[[ Input data, beginning ]]
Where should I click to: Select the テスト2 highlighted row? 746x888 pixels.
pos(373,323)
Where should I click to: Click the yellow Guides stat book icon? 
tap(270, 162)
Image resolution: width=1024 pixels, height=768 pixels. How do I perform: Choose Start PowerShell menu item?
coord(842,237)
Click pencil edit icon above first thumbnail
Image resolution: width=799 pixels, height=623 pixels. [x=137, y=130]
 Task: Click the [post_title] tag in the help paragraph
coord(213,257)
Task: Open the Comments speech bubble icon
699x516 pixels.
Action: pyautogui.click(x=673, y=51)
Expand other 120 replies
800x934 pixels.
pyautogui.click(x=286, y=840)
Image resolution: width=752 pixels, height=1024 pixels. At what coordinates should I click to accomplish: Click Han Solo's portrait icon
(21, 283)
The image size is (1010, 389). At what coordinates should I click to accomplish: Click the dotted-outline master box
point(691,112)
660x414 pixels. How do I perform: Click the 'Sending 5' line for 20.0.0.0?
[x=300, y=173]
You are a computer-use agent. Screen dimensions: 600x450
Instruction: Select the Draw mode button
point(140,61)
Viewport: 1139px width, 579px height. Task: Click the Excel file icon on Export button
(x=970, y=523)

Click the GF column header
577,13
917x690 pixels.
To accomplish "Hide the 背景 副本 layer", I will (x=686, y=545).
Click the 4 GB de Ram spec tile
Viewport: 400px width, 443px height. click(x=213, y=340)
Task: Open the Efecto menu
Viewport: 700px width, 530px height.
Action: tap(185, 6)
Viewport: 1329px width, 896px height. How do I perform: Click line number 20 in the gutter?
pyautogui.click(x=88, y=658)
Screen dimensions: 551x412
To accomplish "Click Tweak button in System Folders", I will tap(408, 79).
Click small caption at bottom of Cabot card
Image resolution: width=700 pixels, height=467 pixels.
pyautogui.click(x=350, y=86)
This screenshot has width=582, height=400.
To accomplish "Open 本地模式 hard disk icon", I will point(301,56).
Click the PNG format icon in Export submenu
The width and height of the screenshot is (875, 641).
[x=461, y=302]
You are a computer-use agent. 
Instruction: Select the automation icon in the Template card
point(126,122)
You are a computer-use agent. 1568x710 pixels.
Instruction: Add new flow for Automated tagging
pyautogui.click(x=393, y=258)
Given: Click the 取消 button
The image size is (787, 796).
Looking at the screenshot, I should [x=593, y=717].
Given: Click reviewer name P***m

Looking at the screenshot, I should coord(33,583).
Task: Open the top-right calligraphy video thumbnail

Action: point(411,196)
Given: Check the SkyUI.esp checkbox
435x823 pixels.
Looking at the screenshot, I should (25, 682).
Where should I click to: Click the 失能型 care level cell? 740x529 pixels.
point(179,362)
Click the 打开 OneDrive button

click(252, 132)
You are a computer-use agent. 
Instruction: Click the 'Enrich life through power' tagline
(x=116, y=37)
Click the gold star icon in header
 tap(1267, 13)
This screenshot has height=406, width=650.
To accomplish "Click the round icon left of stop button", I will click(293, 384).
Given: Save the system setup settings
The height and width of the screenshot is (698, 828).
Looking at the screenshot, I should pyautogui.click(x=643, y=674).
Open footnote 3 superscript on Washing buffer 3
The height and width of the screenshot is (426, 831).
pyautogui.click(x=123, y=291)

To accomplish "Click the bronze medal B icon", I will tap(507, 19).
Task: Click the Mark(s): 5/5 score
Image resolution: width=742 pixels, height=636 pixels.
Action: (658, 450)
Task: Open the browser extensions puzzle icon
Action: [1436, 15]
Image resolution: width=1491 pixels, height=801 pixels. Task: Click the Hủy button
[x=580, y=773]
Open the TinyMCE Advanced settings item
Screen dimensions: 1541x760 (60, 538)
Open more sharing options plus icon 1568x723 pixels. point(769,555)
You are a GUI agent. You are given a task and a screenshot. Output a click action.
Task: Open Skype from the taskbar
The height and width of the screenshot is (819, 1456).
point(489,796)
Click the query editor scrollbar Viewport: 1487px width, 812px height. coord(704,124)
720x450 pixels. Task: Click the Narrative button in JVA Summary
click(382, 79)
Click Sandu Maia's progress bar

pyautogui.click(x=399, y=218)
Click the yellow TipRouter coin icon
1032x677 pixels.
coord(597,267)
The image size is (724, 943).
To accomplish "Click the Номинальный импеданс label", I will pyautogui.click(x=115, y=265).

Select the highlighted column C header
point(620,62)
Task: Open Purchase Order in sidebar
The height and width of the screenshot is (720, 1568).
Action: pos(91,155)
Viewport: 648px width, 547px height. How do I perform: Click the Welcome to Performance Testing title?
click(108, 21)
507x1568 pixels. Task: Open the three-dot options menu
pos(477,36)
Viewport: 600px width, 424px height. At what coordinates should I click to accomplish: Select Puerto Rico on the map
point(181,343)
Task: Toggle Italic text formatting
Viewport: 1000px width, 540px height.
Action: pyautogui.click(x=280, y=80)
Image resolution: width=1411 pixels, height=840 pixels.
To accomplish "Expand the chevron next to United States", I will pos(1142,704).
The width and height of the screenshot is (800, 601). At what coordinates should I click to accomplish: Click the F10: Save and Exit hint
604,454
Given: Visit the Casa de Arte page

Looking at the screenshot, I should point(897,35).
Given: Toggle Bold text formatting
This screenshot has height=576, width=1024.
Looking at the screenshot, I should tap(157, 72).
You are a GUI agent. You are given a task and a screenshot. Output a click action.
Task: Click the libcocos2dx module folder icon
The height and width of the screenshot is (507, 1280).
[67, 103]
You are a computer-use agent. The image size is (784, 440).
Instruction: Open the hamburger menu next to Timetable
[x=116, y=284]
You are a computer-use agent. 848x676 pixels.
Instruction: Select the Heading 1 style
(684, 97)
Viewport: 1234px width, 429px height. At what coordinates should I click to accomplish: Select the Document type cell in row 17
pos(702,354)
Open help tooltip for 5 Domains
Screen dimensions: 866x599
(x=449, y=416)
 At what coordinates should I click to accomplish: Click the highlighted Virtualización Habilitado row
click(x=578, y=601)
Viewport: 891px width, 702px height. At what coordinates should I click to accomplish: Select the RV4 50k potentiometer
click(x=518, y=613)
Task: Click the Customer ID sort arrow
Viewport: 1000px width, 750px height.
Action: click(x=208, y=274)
[[ Input data, end ]]
Please reproduce each entry above exactly as it reads.

Where should I click to: Select the テスト2 highlighted row? 746x888 pixels.
pos(373,323)
Where should I click to: Click the yellow Guides stat book icon? 
tap(270, 162)
Image resolution: width=1024 pixels, height=768 pixels. How do I perform: Choose Start PowerShell menu item?
coord(842,237)
Click pencil edit icon above first thumbnail
Image resolution: width=799 pixels, height=623 pixels. [x=137, y=130]
 Task: Click the [post_title] tag in the help paragraph
coord(213,257)
Task: Open the Comments speech bubble icon
699x516 pixels.
Action: pyautogui.click(x=673, y=51)
Expand other 120 replies
800x934 pixels.
pyautogui.click(x=286, y=840)
Image resolution: width=752 pixels, height=1024 pixels. At what coordinates should I click to accomplish: Click Han Solo's portrait icon
(21, 283)
The image size is (1010, 389). At what coordinates should I click to accomplish: Click the dotted-outline master box
point(691,112)
660x414 pixels. How do I perform: Click the 'Sending 5' line for 20.0.0.0?
[x=300, y=173]
You are a computer-use agent. Screen dimensions: 600x450
Instruction: Select the Draw mode button
point(140,61)
Viewport: 1139px width, 579px height. Task: Click the Excel file icon on Export button
(x=970, y=523)

Click the GF column header
577,13
917x690 pixels.
To accomplish "Hide the 背景 副本 layer", I will (x=686, y=545).
Click the 4 GB de Ram spec tile
Viewport: 400px width, 443px height. click(x=213, y=340)
Task: Open the Efecto menu
Viewport: 700px width, 530px height.
Action: tap(185, 6)
Viewport: 1329px width, 896px height. How do I perform: Click line number 20 in the gutter?
pyautogui.click(x=88, y=658)
Screen dimensions: 551x412
To accomplish "Click Tweak button in System Folders", I will tap(408, 79).
Click small caption at bottom of Cabot card
Image resolution: width=700 pixels, height=467 pixels.
pyautogui.click(x=350, y=86)
This screenshot has width=582, height=400.
To accomplish "Open 本地模式 hard disk icon", I will point(301,56).
Click the PNG format icon in Export submenu
The width and height of the screenshot is (875, 641).
[x=461, y=302]
You are a computer-use agent. 
Instruction: Select the automation icon in the Template card
point(126,122)
You are a computer-use agent. 1568x710 pixels.
Instruction: Add new flow for Automated tagging
pyautogui.click(x=393, y=258)
Given: Click the 取消 button
The image size is (787, 796).
Looking at the screenshot, I should [x=593, y=717].
Given: Click reviewer name P***m

Looking at the screenshot, I should coord(33,583).
Task: Open the top-right calligraphy video thumbnail

Action: point(411,196)
Given: Check the SkyUI.esp checkbox
435x823 pixels.
Looking at the screenshot, I should (25, 682).
Where should I click to: Click the 失能型 care level cell? 740x529 pixels.
point(179,362)
Click the 打开 OneDrive button

click(252, 132)
You are a computer-use agent. 
Instruction: Click the 'Enrich life through power' tagline
(x=116, y=37)
Click the gold star icon in header
 tap(1267, 13)
This screenshot has height=406, width=650.
To accomplish "Click the round icon left of stop button", I will click(293, 384).
Given: Save the system setup settings
The height and width of the screenshot is (698, 828).
Looking at the screenshot, I should pyautogui.click(x=643, y=674).
Open footnote 3 superscript on Washing buffer 3
The height and width of the screenshot is (426, 831).
pyautogui.click(x=123, y=291)

To accomplish "Click the bronze medal B icon", I will tap(507, 19).
Task: Click the Mark(s): 5/5 score
Image resolution: width=742 pixels, height=636 pixels.
Action: (658, 450)
Task: Open the browser extensions puzzle icon
Action: [1436, 15]
Image resolution: width=1491 pixels, height=801 pixels. Task: Click the Hủy button
[x=580, y=773]
Open the TinyMCE Advanced settings item
Screen dimensions: 1541x760 (60, 538)
Open more sharing options plus icon 1568x723 pixels. point(769,555)
You are a GUI agent. You are given a task and a screenshot. Output a click action.
Task: Open Skype from the taskbar
The height and width of the screenshot is (819, 1456).
point(489,796)
Click the query editor scrollbar Viewport: 1487px width, 812px height. coord(704,124)
720x450 pixels. Task: Click the Narrative button in JVA Summary
click(382, 79)
Click Sandu Maia's progress bar

pyautogui.click(x=399, y=218)
Click the yellow TipRouter coin icon
1032x677 pixels.
coord(597,267)
The image size is (724, 943).
To accomplish "Click the Номинальный импеданс label", I will pyautogui.click(x=115, y=265).

Select the highlighted column C header
point(620,62)
Task: Open Purchase Order in sidebar
The height and width of the screenshot is (720, 1568).
Action: pos(91,155)
Viewport: 648px width, 547px height. How do I perform: Click the Welcome to Performance Testing title?
click(108, 21)
507x1568 pixels. Task: Open the three-dot options menu
pos(477,36)
Viewport: 600px width, 424px height. At what coordinates should I click to accomplish: Select Puerto Rico on the map
point(181,343)
Task: Toggle Italic text formatting
Viewport: 1000px width, 540px height.
Action: pyautogui.click(x=280, y=80)
Image resolution: width=1411 pixels, height=840 pixels.
To accomplish "Expand the chevron next to United States", I will pos(1142,704).
The width and height of the screenshot is (800, 601). At what coordinates should I click to accomplish: Click the F10: Save and Exit hint
604,454
Given: Visit the Casa de Arte page

Looking at the screenshot, I should point(897,35).
Given: Toggle Bold text formatting
This screenshot has height=576, width=1024.
Looking at the screenshot, I should tap(157, 72).
You are a GUI agent. You are given a task and a screenshot. Output a click action.
Task: Click the libcocos2dx module folder icon
The height and width of the screenshot is (507, 1280).
[67, 103]
You are a computer-use agent. The image size is (784, 440).
Instruction: Open the hamburger menu next to Timetable
[x=116, y=284]
You are a computer-use agent. 848x676 pixels.
Instruction: Select the Heading 1 style
(684, 97)
Viewport: 1234px width, 429px height. At what coordinates should I click to accomplish: Select the Document type cell in row 17
pos(702,354)
Open help tooltip for 5 Domains
Screen dimensions: 866x599
(x=449, y=416)
 At what coordinates should I click to accomplish: Click the highlighted Virtualización Habilitado row
click(x=578, y=601)
Viewport: 891px width, 702px height. At what coordinates should I click to accomplish: Select the RV4 50k potentiometer
click(x=518, y=613)
Task: Click the Customer ID sort arrow
Viewport: 1000px width, 750px height.
Action: click(x=208, y=274)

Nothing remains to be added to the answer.